Brano da leggere:

========

Poi ci sono “Black Magic woman” , “Kerry”, “Layla”, “Key to the Highway”, “Got to my mojo working”, “Bell Bottom blues” che se vi state chiedendo se fosse ancora possibile che queste canzoni possano essere suonate ancora meglio di quanto ancora non lo siano state già in passato, beh basta ascoltare questo album e vi accorgerete che la risposta è Sì! Il talento immenso di Clapton fa in modo che questi grandi successi che in passato trasmettevano una sofferenza inimmaginabile, qui in “The lady in the balcony, The lockdown session” vengano suonati con una tenerezza estrema, come fossero la carezza di Clapton ai suoi dolori e al suo passato. Ecco, questo album è una carezza alla propria sofferenza. Ecco la carezza che avviene quando Clapton ripropone “River of Tears”, che personalmente credo sia il manifesto emozionale di Eric in questo disco, la chitarra raccoglie un tempo sospeso, in bilico, qualcosa che solo se se ne ha il coraggio è possibile riprendere: “I wish that I could hold you One more time to ease the pain. But my time’s run out and I got to go got to run away again”.

========

Dati raccolti:
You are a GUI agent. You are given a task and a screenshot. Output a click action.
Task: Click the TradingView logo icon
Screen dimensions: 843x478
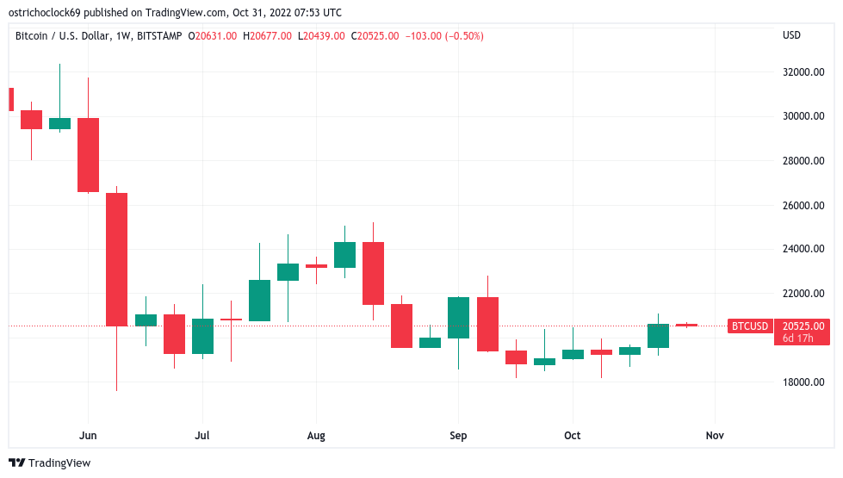[x=16, y=463]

========

Consegne degli esercizi:
1) Nel brano sull'album di Clapton, quale canzone è indicata come il manifesto emozionale di Eric in questo disco?
2) Prosegui il brano sull'album di Clapton a partire dalla citazione di «River of Tears» con cui si chiude.

Esercizi svolti:
1) «River of Tears».

2)
Ecco, vi accorgerete che il suono di questo album è il suono di un uomo che a 76 anni ha capito che non può più scappare da nessuna parte e che non è lui il padrone del suo tempo. Dicono che finita la registrazione di “Tears in Heaven” Clapton si sia messo una mano sul cuore, ringraziando i suoi musicisti…vedrete che ascoltandolo farete la stessa cosa anche voi.
Nemmeno un mese fa sono stata alla Royal Albert Hall. Fino a quel momento Londra mi appariva grigia, perfetta nei suoi movimenti ma grigia, non riuscivo quasi a capire come quel mondo potesse girare senza una buona tazza di caffè. Poi sono andata alla Royal, mi sono trovata lì di fronte e alle pareti e c’era un poster di Eric Clapton ed ho urlato il suo nome come se fosse il volto più familiare e vicino a me in tutto quel grigio. Mi sentivo di nuovo viva perché il potere della musica, anche solo il “sentirla” è questo: ti restituisce la vita anche quando pensi che non ci sia più niente, quando pensi di aver sbagliato tutto, quando pensi che fuori nessuno è tuo amico. Credo che questo sia il senso di “The lady in the balcony, The lockdown session”: riportare alla vita, in qualunque modo.